But first of all, let’s talk about the elephant in the room.

Not that one.

Sit down, Francine.

Namely, why the hell is this called “Zootropolis” on my side of the pond? Well, Disney haven’t actually given a reason for the name change. One possibility of course is that, as sophisticated Europeans, we would know that any utopia, even a zootopia, is impossible in an imperfect world and refuse to see the movie purely on the grounds of philosophical consistency. Also, there’s the fact that a zoo called “Zootopia” is opening in Denmark soon and maybe Disney’s lawyers didn’t want the hassle. Who can say?
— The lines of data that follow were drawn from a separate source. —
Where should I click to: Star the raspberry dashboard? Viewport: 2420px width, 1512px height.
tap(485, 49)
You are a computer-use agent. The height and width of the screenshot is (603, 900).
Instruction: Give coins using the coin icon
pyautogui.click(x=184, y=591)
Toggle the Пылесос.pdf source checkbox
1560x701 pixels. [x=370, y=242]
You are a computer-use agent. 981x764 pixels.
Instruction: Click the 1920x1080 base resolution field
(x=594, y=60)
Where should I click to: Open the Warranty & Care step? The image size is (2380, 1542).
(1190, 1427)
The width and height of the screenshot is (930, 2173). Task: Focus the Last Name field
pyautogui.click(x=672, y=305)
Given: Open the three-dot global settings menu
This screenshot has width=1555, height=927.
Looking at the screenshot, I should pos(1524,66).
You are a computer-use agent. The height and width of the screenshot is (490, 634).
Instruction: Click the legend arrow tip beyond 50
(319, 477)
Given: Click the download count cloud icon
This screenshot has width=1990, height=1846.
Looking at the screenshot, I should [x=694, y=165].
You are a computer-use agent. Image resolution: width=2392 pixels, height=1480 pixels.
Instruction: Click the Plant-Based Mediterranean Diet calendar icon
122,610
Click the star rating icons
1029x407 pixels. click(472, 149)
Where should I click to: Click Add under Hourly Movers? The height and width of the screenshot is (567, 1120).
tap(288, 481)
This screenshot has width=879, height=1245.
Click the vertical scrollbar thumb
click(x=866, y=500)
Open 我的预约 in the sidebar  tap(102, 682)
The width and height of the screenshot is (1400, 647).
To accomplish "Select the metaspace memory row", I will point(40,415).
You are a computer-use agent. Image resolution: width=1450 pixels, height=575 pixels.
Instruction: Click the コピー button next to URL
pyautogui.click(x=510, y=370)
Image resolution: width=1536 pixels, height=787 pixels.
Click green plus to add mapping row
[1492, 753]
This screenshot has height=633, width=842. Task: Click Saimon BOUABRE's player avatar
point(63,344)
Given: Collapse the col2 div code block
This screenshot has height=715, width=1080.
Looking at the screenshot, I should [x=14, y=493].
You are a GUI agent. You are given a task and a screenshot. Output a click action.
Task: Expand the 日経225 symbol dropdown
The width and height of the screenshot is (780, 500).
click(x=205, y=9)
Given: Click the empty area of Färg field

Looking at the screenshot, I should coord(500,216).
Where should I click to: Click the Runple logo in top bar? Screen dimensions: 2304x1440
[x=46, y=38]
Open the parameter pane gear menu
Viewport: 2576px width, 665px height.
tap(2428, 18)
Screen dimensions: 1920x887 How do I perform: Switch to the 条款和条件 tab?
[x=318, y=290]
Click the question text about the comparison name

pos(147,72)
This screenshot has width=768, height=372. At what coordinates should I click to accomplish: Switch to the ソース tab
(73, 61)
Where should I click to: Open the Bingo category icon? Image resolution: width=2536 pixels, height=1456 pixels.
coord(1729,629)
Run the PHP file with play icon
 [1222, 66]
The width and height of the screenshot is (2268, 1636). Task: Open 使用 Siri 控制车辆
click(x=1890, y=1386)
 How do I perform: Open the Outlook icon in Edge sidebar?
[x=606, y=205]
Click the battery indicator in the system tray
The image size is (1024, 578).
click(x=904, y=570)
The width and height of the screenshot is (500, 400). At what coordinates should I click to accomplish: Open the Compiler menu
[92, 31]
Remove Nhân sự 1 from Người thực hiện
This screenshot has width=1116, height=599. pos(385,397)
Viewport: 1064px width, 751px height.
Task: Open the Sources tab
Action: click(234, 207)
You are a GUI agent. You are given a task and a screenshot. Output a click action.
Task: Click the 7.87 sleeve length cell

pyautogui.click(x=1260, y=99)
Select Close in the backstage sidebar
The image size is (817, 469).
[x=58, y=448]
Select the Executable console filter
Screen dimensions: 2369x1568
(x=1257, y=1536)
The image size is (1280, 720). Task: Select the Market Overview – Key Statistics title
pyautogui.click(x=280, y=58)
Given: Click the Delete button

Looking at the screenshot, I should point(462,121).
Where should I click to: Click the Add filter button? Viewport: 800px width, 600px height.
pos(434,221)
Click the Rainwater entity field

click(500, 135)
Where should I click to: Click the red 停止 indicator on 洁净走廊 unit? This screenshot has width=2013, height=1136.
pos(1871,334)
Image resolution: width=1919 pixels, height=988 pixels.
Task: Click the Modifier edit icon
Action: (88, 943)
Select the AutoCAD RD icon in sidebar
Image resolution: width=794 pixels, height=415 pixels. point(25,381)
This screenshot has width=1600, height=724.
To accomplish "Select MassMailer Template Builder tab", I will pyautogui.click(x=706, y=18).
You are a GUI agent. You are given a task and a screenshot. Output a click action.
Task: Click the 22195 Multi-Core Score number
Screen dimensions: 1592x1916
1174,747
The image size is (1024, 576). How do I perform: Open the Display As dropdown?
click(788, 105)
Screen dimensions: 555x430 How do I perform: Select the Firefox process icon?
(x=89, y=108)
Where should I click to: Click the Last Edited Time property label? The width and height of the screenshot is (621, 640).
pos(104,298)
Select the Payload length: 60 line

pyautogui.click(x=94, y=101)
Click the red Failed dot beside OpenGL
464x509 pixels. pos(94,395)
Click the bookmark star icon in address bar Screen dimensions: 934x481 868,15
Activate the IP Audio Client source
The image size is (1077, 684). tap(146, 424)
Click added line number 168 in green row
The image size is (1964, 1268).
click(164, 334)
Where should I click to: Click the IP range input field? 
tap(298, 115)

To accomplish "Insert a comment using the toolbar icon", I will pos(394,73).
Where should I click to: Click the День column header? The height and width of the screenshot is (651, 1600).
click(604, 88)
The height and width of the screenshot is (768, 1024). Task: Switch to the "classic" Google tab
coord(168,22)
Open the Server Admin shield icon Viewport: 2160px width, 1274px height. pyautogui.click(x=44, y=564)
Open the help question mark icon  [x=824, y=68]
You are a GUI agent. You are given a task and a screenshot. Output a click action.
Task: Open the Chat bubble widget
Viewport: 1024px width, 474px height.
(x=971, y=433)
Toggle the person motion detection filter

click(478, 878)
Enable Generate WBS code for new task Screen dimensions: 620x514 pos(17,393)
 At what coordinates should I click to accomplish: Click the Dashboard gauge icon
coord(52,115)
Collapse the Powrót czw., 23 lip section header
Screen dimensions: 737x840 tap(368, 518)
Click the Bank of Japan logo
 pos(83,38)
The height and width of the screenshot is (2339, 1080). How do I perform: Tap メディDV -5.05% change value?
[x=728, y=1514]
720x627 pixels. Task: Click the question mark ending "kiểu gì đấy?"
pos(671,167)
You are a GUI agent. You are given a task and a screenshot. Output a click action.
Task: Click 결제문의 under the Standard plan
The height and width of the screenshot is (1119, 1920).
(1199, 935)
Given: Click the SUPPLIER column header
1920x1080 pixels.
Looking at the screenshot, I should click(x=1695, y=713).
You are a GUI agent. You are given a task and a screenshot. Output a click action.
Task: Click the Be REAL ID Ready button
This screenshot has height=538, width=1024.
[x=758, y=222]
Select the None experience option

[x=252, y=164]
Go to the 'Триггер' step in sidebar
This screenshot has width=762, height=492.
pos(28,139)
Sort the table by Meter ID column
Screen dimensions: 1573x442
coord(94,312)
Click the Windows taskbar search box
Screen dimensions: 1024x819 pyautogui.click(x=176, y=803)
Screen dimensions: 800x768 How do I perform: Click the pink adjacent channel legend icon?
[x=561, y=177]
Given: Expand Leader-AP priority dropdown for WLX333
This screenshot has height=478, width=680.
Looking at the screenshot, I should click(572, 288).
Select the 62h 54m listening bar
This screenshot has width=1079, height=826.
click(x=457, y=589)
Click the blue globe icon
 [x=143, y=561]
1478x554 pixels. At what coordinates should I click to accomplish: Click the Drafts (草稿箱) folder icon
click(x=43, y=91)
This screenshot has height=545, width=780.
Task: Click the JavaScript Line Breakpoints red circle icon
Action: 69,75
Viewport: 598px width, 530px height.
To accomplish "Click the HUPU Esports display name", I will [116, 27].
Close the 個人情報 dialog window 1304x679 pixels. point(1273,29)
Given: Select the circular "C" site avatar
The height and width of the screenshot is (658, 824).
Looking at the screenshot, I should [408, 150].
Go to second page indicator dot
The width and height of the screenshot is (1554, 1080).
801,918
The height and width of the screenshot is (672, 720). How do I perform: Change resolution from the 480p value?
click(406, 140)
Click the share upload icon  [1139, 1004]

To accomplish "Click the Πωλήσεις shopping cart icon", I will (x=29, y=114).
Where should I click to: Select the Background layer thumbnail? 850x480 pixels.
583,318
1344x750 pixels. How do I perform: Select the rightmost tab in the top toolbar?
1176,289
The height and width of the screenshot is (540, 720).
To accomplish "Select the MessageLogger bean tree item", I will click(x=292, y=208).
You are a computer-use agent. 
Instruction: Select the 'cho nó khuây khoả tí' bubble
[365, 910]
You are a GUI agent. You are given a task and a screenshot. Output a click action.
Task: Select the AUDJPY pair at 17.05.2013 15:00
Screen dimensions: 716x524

Anyway, if you read this blog you’re probably aware that Disney have been on one hell of a hot streak for the last few years, producing movies that are both critically lauded and hugely successful. That in and of itself is nothing new, the Disney canon goes through peaks and troughs and this is just one peak of many. But one thing that is different this time around is that Disney is more and more comfortable making movies that actually have something relevant to say about the world. I once called Walt Disney the most apolitical American artist of the twentieth century. His movies were beautiful, funny and charming but they almost never had any kind of political message or agenda beyond the most broad “be nice, everybody” kind of sentiment. They were meant to appeal to the broadest audience possible in their own time which in practice meant that they were very conservative and very, very white.

Fast forward to today. In my review of Princess and the Frog I called the current era of the Disney canon “The Redemption Era”. Unlike the Lost Era that preceded it, where Disney was trying to definitively break with the past, new types of story, new styles, new animation techniques, the Redemption Era wears its classic influences with pride. It loves and respects the canon. But it is not blind to its flaws, either. The Redemption Era is a Beatles fan who has every album but never forgets that John Lennon beat his wife. It doesn’t simply ignore the more troubling aspects of the Disney canon but makes challenging them a core part of its identity, whether that’s doing a Restoration Era fairy tale with an all-minority main cast or a Renaissance Era musical where the princess doesn’t marry a prince at the end.  Zootopia takes this to a new level. Regular commenter Kahnamanko called it the most topical and socially relevant movie Disney has made since their World War 2 propaganda shorts and I think that’s probably true. But does that make it a good movie? Does the simple fact that it’s willing to tackle such a pressing and hot-button issue as racism make it a classic that will stand the test of time? Let me answer that question with a question, do you feel a burning desire to watch any of the following movies; Brokeback Mountain, Philadelphia, Crash or Lions for Lambs? Yeah, didn’t think so. Movies that directly address the great issues of the day are often very worthy endeavours but they rarely end up being particularly beloved movies. Does Zootopia defy the odds? Let’s take a look.